The Conversation published an article by Dr Meredith Lake, Honorary Associate in the Department of History, about Australia’s declining biblical literacy, while ABC Radio Adelaide interviewed Dr Lake about the same subject.
Sky News interviewed Professor James Curran from the United States Studies Centre and the Department of History about the US imposing additional tariffs on Chinese goods.
Emeritus Professor Richard Waterhouse from the Department of History was interviewed on ABC Radio (Sydney, Melbourne, Brisbane, Adelaide, Gold Coast, Gippsland) about how Easter traditions have changed in Australia.
March 2018
ABC Radio Brisbane’s Focus interviewed Professor Mark McKenna from the Department of History about the Uluru Statement and recognition of Aboriginal and Torres Strait Islander peoples in the Constitution, and ABC Radio Sydney and 2SER Sydney interviewed Mark about his new Quarterly Essay, Moment of Truth: History and Australia’s Future, while the Sydney Morning Herald and Canberra Times published an edited extract of the essay. Both articles were syndicated across Fairfax Media online.

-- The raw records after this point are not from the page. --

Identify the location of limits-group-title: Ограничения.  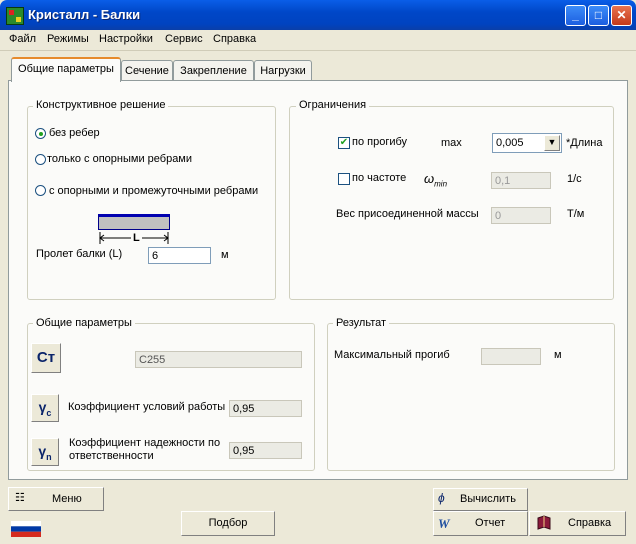
(333, 105).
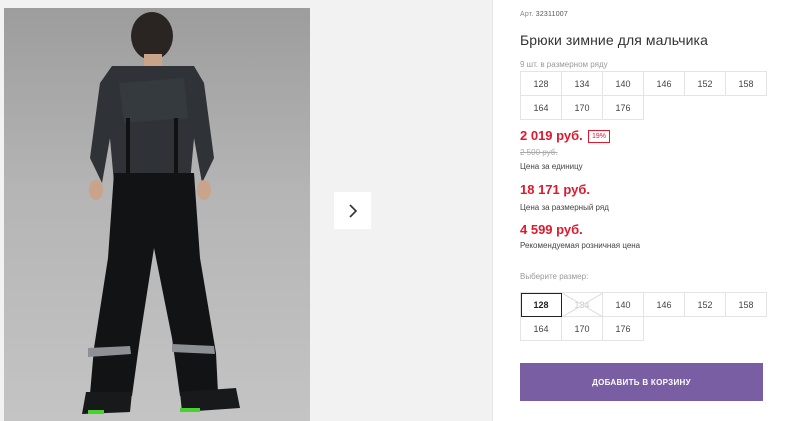 The width and height of the screenshot is (800, 421). What do you see at coordinates (527, 14) in the screenshot?
I see `article-label: Арт.` at bounding box center [527, 14].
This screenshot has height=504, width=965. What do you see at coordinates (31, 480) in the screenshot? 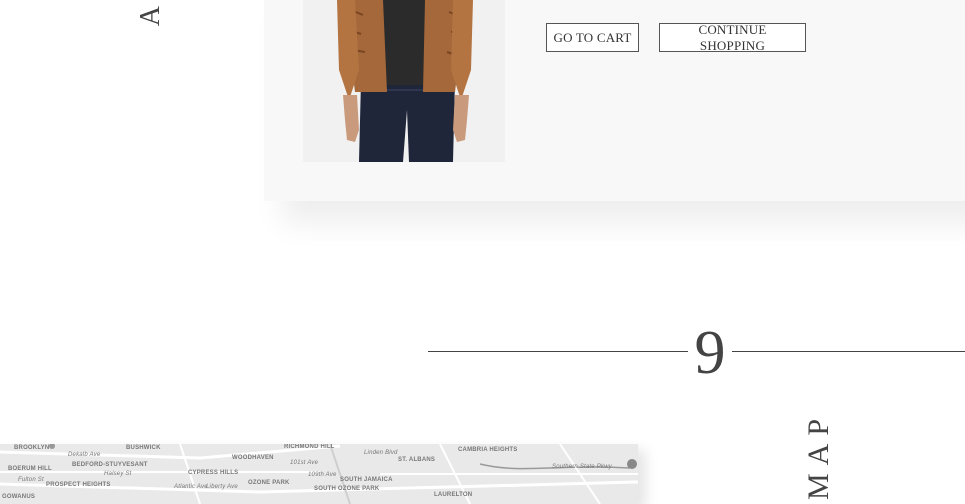
I see `map-label: Fulton St` at bounding box center [31, 480].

Straits Times (Singapore) mentioned Dr David Brophy from the Department of History and China Studies Centre led a submission to the Senate inquiry into the federal government’s foreign interference legislation by a group of academics with research expertise in China, as did SBS Online.
Dr David Brophy reviewed Clive Anderson’s new book Silent Invasion for the Australian Book Review, and follows up with an op-ed in the Sydney Morning Herald. In addition, 网易新闻 (China) quoted David on the same topic.

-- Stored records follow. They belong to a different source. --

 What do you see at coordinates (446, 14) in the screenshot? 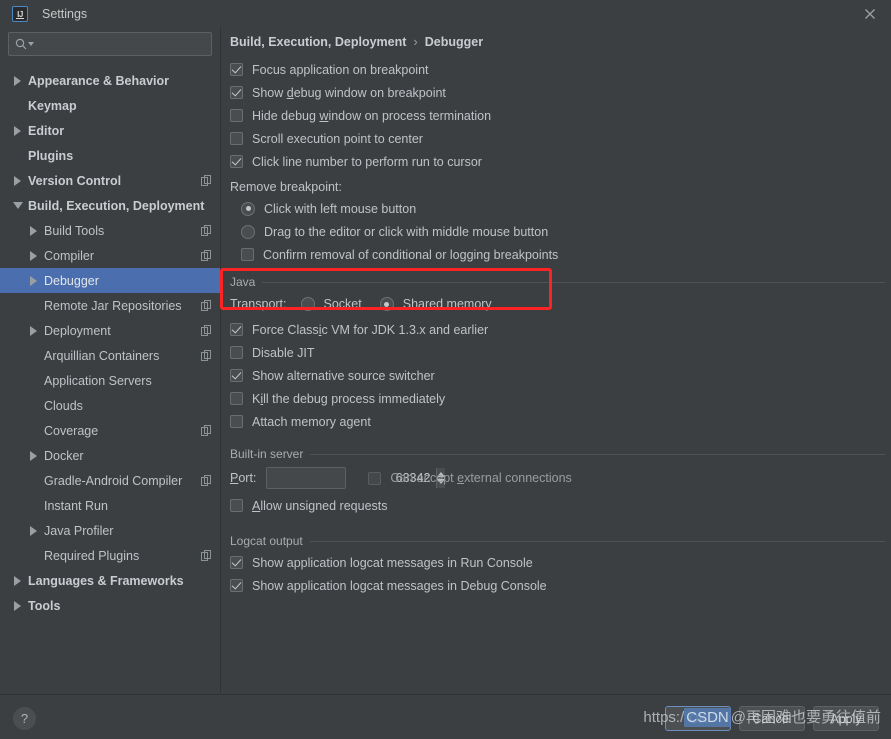
I see `title-bar: Settings` at bounding box center [446, 14].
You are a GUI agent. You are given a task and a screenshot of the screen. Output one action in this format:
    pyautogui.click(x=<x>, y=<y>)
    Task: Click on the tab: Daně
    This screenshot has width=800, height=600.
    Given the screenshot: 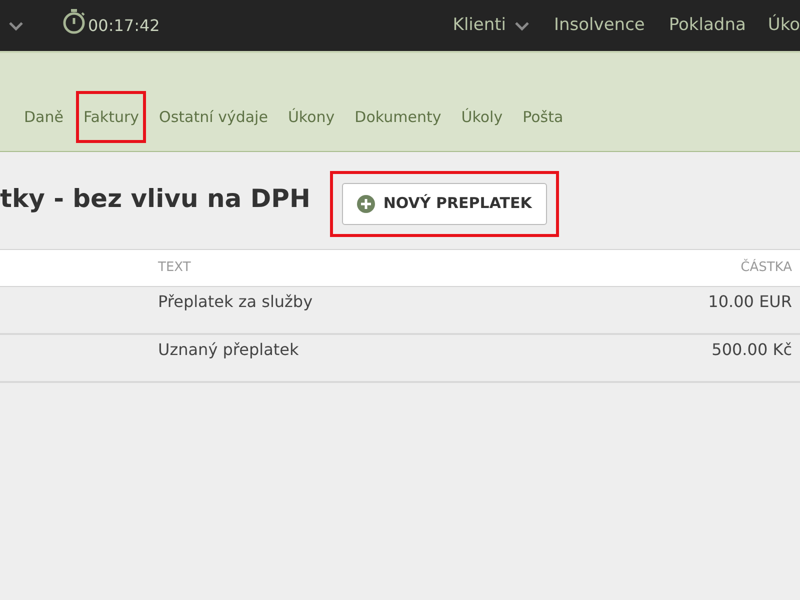 What is the action you would take?
    pyautogui.click(x=44, y=116)
    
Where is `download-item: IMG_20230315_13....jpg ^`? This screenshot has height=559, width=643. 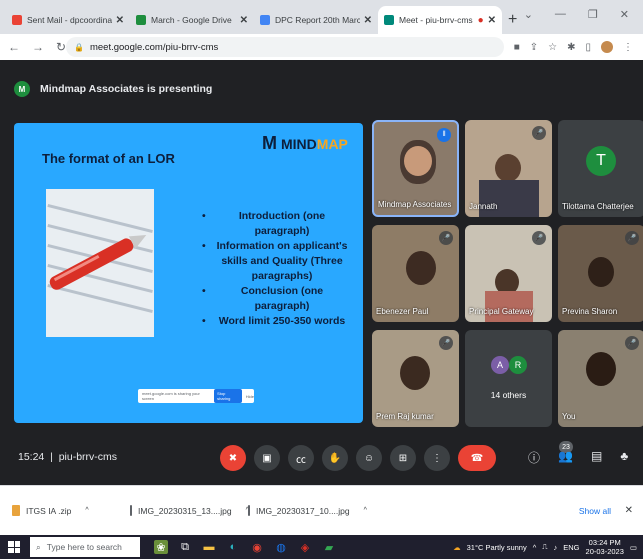
download-item: IMG_20230315_13....jpg ^ is located at coordinates (190, 510).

News.com.au quoted Professor James Curran from the Department of History about the resignation of White House communications director Hope Hicks. The article was syndicated across News Corp Australia online. While Sky News Live also interviewed James Curran about US gun laws and Prime Minister Malcolm Turnbull’s visit to the US, and the New York Times quoted James US and Australia’s relationship with China.

January-February 2018

KPFA Radio (US) interviewed Dr Chin Jou from the Department of History and the Charles Perkins Centre about the role of the American government in creating an abundance of fast food restaurants in low incomes areas of the US.
In early February, ABC Online quoted Dr Sophie Loy-Wilson from the Department of History about China now allowing citizens of foreign countries with Chinese heritage to apply for a special five-year multiple entry visa.
Professor Shane White reviewed the latest book from Ta-Nehisi Coates, on America’s racism, in the Sydney Morning Herald on Australia Day. The article was syndicated across Fairfax Media online.
“What does justice mean in a settler-colonial society?” In January, Senior Lecturer Miranda Johnson weighed in on the debate over Australia Day on Ozy. Dr. Johnson also talked about the symbolism of Jacinda Ardern’s pregnancy announcement with The Age.
Weekend Australian published an article by Professor James Curran from the Department of History and the United States Studies Centre about a new biography of former Prime Minister John Curtin, John Curtin’s War Volume 1: The Coming of War in the Pacific, and Reinventing Australia by John Edwards. Australian Financial Review also published an article by Professor Curran about the “Quadrilateral Security Dialogue” that brings together the United States, Japan, India and Australia. ABC NewsRadio also interviewed Professor Curran about US President Donald Trump’s first year in office while Sky News interviewed him about US President Donald Trump’s State of the Union Address.
SBS World News, News.com.au, Mamamia, Central News, Yahoo!7 News quoted Dr Ben Silverstein from the Department of Indigenous Studies about the impact of changing the date of Australia Day in the light of Mark Latham’s ad to save the date.